Massive sharks and a few gri-kakka shadowed the wounded train. It must have been the bloody water trailing behind that drew their attention. Slowly, as the trickle decreased and diluted, most veered away, back to where they knew an endless meal awaited-but a few continued dogging them. One massive creature, bigger than any shark had a right to be, with a fin as high as a killer whale’s, cruised effortlessly past Donaghey, just under the surface. Its back was a mottled grayish blue-black, and while maybe a quarter Donaghey’ s length, it looked nearly as broad. Garrett suppressed a shudder. In a moment, the fish was gone, outpacing them, apparently intent on examining the other ships forward. Saaran appeared on deck, a bulky wrap around his head, and glistening smears of the curative “polta paste” applied here and there across his chest and shoulder.
“What’re you doing here?” Garrett asked. “You look like hell.”
“Doc Miller told me not to sleep,” he said. “If I work, I won’t sleep.”

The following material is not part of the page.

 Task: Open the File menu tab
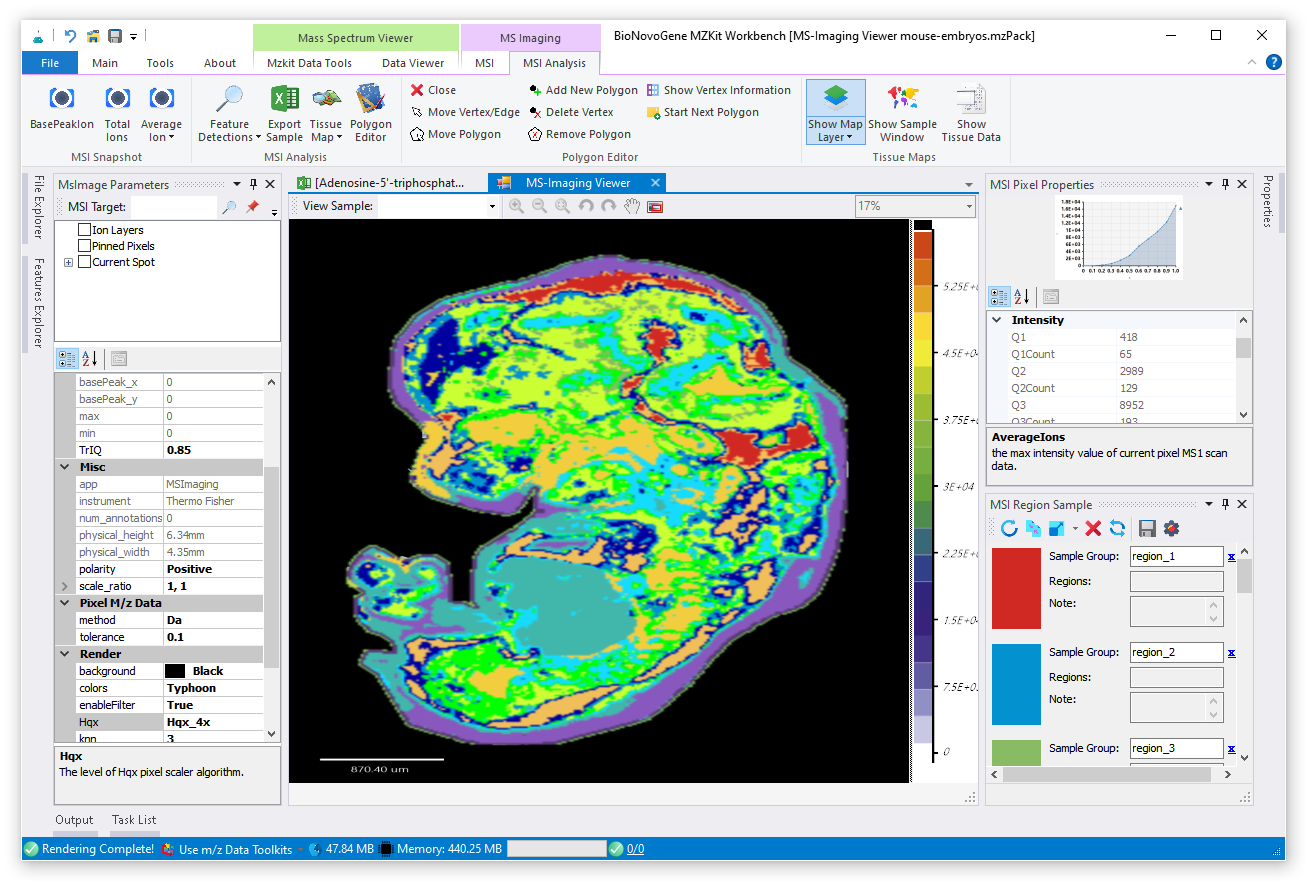click(50, 63)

Garrett grunted. “Okay. If you’re determined to run around, see if you can put a detail together to sway up a new main-topmast and a few yards. Get some sail on her.” The mizzen looked okay, but the remnant of the mainmast didn’t have much support left. “We’ll have to rerig the shrouds and ys as well. See if we can do anything to get a new foremast stepped.” He looked around. “I don’t know what we’ll use… . Anyway, Revenge’ ll have enough worries dragging just one ship behind her.” Suddenly, Donaghey seemed to slow, and Tolson began to slew to starboard. “What the devil?” As Garrett watched, Tolson continued turning, until she was almost beam-on to the following Donaghey.
“Hard a’port!” Garrett cried, hoping they had enough steerageway to miss the other ship. At the moment, they were aimed directly at her, amidships.